Marcus Risdell (APML Chairman 2008)
Page from the Eton choir-book reproduced by permission of the Provost and Fellows of Eton College
The Inaugural lecture of the APML was given by Simon Winchester OBE at the Royal College of Physicians in London on the 24th September 2008. Entitled The Man Who Loved China it introduced the extraordinary story of Joseph Needham, best remembered for his massive achievement embodied in the continuing Science and Civilisation in China series, the successive parts of which have been published by Cambridge University Press since 1954. This great work was planned as a history of science, technology and medicine in China, seen in its fullest social and intellectual context, and illuminated by a deep and sympathetic understanding of the cultures of both East and West. However the speaker has had unique access to diaries and personal papers and was able to introduce the audience to Needham, the man. We learnt of his love for naturism and Morris Dancing, the joy he experienced learning to use the Chinese script, and much much more.

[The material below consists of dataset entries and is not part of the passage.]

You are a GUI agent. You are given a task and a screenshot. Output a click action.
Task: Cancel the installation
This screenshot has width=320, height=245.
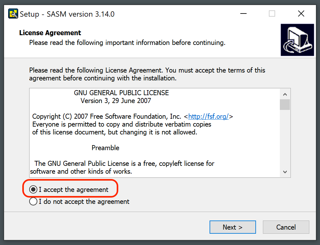click(286, 227)
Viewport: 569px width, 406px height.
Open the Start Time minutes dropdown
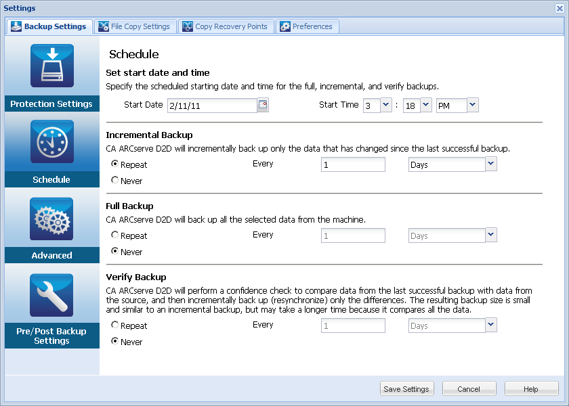click(x=425, y=105)

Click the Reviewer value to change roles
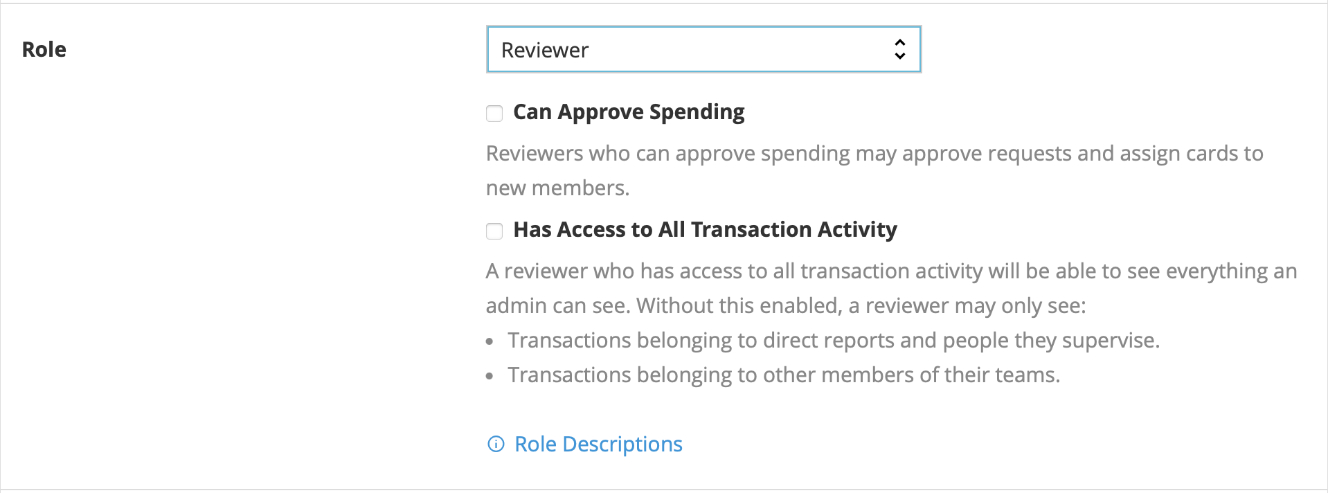pyautogui.click(x=546, y=49)
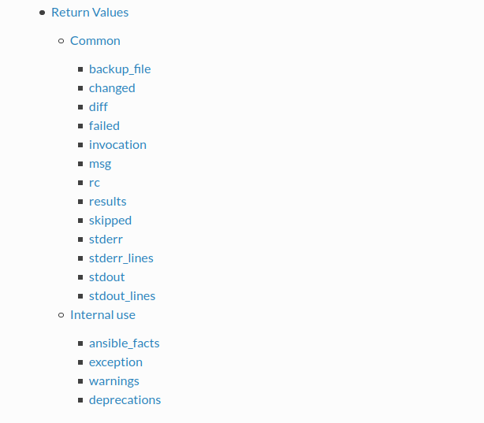Open the skipped link

tap(110, 221)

The evening was chaired by Professor Lisa Jardine CBE and was preceeded with a reception.
Marcus Risdell (APML Chairman 2008)
London has a long history of gentlemen’s clubs, and there are more of them than in any other city in the world. And yet this was the first exhibition to bring together under one roof some of their many treasures, normally hidden from public view.
The Association of Pall Mall Libraries was founded in December 2004 by the librarians of the Army & Navy, the Athenaeum, the Naval and Military, the Oxford and Cambridge, the Reform, the Royal Automobile Club and the Travellers Club. The Association rapidly expanded beyond the traditional confines of clubland, and includes members from all over central London.
The inaugural exhibition of the APML offered a unique opportunity for the general public to see books and artefacts from the collections of the Alpine Club, the Army & Navy, the Athenaeum, the East India, the Garrick, the Naval & Military, the Oriental, the Reform, the Royal Automobile Club, the Royal Institution of Chartered Surveyors, the Royal Society of Medicine, the Royal United Services Institute, and the Travellers Club. The exhibits on display included items not only of intrinsic interest, but also of relevance to their respective institutions. The Garrick, for example, displayed Alec Guinness’s copy of a limited edition of Hamlet, illustrated by Henry Moore and dedicated to John Gielgud. The Royal Automobile Club exhibited the pressure gauge meter from the ‘Bluebird’ in which Donald Campbell achieved the record speed of 403.1 mph on 17 July 1964; and the Royal Society of Medicine, which hosted the exhibition in its newly opened Heritage Centre, displayed Rudyard Kipling’s copy of Culpeper’s book on herbs, and we must not forget the Army and Navy Club’s Emperor penguin, a survivor from the first of Scott’s Antarctic expeditions.